* _Required tasks_
**A)** Can you write out the passage of the garden flowers thread from "Beautiful Cookie!" up to and including "on this thread!"?
**B)** Can you carry on the forum thread about garden flowers, picking up after its last sentence?

* _Selected excerpt_

SB, beautiful hydrangeas.  We have those as well, but not so many.


----------



## Ameriscot (Apr 17, 2015)

Beautiful Cookie!


----------



## Shalimar (Apr 17, 2015)

The flowers I remember most from my childhood are trilliums. They grow wild in lightly wooded areas here on the island. They are very fragile, and somewhat endangered. It is illegal to pick them. As an adult, I loved the poppies (suspiciously similar in appearance to opium poppies), in my mother's garden. There were many bluebells as well, so many that they had seeded themselves into the municipal lot next door. One of my favourite memories involves standing in  the yellow kitchen of my childhood home, staring out through many paned windows at an explosion of blue flowers. I miss them very much. In my own balcony garden I award geraniums and sky blue lobelia first place, closely followed by dianthus. Within a month, I should be able to plant for our long growing season. Loved the pictures on this thread!


----------



## AprilT (Apr 17, 2015)

Ameriscot said:


> April, those lillies are lovely!



Thanks, another on my list of craft projects is recreating those out of paper too.  LOL,  I already tried making one, and it came out pretty good,  just need to perfect it and make a bunch.  Someday, I'll attempt to grow them again.


----------



## Cookie (Apr 17, 2015)

Shali, that sounds gorgeous.  My mom grew poppies too, she  would dry out the seedpods in the fall and grind the seeds up to use in the poppyseed  cakes she would bake (being Ukrainian and all) poppies are a real eastern  european thing.  So our family garden was very old country style with dill and cucumbers and poppies and sweet peas and beans, you name it, it was in there.  Your balcony garden sounds really sweet and will be fun to work on.  I had one here for a while, but don't get much sun, so limited to only certain plants.

Word and element location data:
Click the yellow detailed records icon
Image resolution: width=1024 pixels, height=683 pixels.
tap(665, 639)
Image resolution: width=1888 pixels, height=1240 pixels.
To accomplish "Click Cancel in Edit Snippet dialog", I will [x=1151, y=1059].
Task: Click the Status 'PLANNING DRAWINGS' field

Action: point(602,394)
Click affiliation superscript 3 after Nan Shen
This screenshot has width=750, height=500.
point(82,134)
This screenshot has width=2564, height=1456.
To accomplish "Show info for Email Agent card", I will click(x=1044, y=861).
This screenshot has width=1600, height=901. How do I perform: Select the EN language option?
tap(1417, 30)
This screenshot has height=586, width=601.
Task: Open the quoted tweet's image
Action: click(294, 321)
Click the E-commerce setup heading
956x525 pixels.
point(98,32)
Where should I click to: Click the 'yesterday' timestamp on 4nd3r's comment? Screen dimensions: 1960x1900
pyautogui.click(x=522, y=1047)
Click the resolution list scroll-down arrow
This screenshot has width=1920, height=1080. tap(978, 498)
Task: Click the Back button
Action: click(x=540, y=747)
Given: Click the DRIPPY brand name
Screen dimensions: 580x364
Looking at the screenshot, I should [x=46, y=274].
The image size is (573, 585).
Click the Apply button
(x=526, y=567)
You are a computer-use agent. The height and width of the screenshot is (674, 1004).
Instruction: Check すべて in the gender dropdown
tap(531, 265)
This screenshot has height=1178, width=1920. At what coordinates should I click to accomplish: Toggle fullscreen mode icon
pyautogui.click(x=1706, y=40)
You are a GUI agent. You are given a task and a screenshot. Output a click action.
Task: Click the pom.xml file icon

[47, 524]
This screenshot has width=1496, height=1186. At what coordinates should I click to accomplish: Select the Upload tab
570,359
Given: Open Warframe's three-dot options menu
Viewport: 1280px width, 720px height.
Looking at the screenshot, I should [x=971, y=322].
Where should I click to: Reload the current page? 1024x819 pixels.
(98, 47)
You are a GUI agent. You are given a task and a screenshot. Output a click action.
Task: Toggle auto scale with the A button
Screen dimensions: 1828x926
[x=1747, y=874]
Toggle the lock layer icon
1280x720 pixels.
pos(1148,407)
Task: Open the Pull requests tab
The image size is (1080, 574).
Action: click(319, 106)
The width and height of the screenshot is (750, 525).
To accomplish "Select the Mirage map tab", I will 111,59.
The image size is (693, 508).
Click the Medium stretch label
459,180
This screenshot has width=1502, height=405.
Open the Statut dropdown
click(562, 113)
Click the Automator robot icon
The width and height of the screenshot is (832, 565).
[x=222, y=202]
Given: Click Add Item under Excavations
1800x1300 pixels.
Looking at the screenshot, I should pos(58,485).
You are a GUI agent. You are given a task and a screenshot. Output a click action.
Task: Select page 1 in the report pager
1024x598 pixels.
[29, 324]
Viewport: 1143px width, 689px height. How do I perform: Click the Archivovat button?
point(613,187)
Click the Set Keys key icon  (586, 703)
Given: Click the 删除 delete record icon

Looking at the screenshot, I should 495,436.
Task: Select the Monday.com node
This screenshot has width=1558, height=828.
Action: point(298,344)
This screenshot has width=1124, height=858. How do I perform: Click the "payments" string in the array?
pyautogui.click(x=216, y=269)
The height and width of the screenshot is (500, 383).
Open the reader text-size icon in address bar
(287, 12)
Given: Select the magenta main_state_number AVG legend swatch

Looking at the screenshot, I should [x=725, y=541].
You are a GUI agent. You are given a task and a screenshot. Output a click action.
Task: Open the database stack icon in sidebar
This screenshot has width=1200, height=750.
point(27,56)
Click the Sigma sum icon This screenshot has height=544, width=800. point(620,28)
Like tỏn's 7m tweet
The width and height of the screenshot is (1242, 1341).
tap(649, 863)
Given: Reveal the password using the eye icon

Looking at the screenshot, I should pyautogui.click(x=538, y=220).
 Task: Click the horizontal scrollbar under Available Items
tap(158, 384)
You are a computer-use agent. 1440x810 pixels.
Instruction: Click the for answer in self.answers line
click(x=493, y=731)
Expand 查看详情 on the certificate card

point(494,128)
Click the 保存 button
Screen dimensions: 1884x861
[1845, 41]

* _Answers to the exercises_
**A)**
Beautiful Cookie!


----------



## Shalimar (Apr 17, 2015)

The flowers I remember most from my childhood are trilliums. They grow wild in lightly wooded areas here on the island. They are very fragile, and somewhat endangered. It is illegal to pick them. As an adult, I loved the poppies (suspiciously similar in appearance to opium poppies), in my mother's garden. There were many bluebells as well, so many that they had seeded themselves into the municipal lot next door. One of my favourite memories involves standing in  the yellow kitchen of my childhood home, staring out through many paned windows at an explosion of blue flowers. I miss them very much. In my own balcony garden I award geraniums and sky blue lobelia first place, closely followed by dianthus. Within a month, I should be able to plant for our long growing season. Loved the pictures on this thread!

**B)**
----------



## Cookie (Apr 17, 2015)

This thread is turning into a flower show extraordinaire! SB, those blue hydrangeas are really blue! Love them.


----------



## Ameriscot (Apr 17, 2015)

Lovely, April!  Photos when you are done!  My stuff is restricted to photography and now colouring books!


----------



## Shalimar (Apr 17, 2015)

Thanks, Cookie. I had forgotten the beautiful peonies  that grew next to the Jesse tree in my mother's garden. This year I am going to try wall planters on my balcony as well, for summer greens. I already grow a small selection of herbs. Cat grass and cat nip for the catterorrists! Lol. The fuschias in the hanging baskets draw many hummingbirds in the early morning, and at dusk. Much to their disgust, the cats are relegated to purdah during these times. Butterflies love the impatiens. Cats love gardens.


----------



## Shalimar (Apr 17, 2015)

Love your lilies April!.


----------



## merlin (Apr 17, 2015)

> Shalimar
> As an adult, I loved the poppies (suspiciously similar in appearance to opium poppies), in my mother's garden. month



I love poppies too especially in a field, they are almost too beautiful to capture in a photo.


----------



## Ameriscot (Apr 17, 2015)

We get lots of poppies as well - yellow, red, white.  I really, really want to get to France with my camera when the all the lavender is blooming!


----------



## Shalimar (Apr 17, 2015)

Merlin, those poppies are so beautiful it hurts. Sigh.


----------



## Cookie (Apr 17, 2015)

Those poppies are magnificent, Merlin.  I guess poppies are prevalent all over Europe.  One of the things about my mother's homeland (Ukraine) is that the poppy and cornflower motif was very dear to her, and now to me.


----------



## Shalimar (Apr 17, 2015)

Ohhhh, those cornflowers!


----------



## Pam (Apr 17, 2015)

The flowers that take me right back to early childhood are London Pride, I loved them and they are still one of my favourites.


----------



## ndynt (Apr 17, 2015)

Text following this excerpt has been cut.